--- START ---

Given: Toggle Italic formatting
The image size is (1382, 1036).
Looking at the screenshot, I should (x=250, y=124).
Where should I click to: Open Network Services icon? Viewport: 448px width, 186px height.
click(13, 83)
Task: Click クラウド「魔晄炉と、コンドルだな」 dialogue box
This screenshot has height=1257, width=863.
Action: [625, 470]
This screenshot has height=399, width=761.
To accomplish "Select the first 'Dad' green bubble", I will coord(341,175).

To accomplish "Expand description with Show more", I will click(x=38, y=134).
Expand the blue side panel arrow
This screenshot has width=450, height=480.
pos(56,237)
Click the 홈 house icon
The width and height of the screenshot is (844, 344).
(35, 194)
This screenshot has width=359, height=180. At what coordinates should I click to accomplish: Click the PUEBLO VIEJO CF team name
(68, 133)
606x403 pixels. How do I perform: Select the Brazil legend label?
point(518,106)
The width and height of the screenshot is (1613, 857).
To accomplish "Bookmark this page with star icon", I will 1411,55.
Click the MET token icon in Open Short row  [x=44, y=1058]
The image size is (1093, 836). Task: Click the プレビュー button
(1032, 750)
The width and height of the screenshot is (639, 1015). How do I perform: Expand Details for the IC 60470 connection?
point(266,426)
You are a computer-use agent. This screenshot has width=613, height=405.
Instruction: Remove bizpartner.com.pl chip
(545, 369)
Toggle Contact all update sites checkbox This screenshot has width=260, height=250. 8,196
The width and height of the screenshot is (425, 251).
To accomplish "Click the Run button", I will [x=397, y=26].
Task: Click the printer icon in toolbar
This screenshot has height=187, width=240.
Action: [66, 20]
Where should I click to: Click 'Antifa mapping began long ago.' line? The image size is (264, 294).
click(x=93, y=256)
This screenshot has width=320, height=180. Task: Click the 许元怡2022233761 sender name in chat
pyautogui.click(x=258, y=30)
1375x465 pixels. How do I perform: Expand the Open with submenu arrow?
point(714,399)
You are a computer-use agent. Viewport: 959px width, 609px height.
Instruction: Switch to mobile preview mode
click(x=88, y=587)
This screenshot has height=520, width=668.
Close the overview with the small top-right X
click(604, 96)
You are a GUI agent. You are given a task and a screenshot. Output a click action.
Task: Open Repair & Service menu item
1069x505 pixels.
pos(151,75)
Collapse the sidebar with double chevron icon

--- END ---

**PROBLEM DESCRIPTION:** Can you print the rows above verbatim, starting with the line that contains "This screenshot has height=399, width=761." and stopping after the line that contains "Click the MET"?

**THE COMPLETED TASK:**
This screenshot has height=399, width=761.
To accomplish "Select the first 'Dad' green bubble", I will coord(341,175).

To accomplish "Expand description with Show more", I will click(x=38, y=134).
Expand the blue side panel arrow
This screenshot has width=450, height=480.
pos(56,237)
Click the 홈 house icon
The width and height of the screenshot is (844, 344).
(35, 194)
This screenshot has width=359, height=180. At what coordinates should I click to accomplish: Click the PUEBLO VIEJO CF team name
(68, 133)
606x403 pixels. How do I perform: Select the Brazil legend label?
point(518,106)
The width and height of the screenshot is (1613, 857).
To accomplish "Bookmark this page with star icon", I will 1411,55.
Click the MET token icon in Open Short row  [x=44, y=1058]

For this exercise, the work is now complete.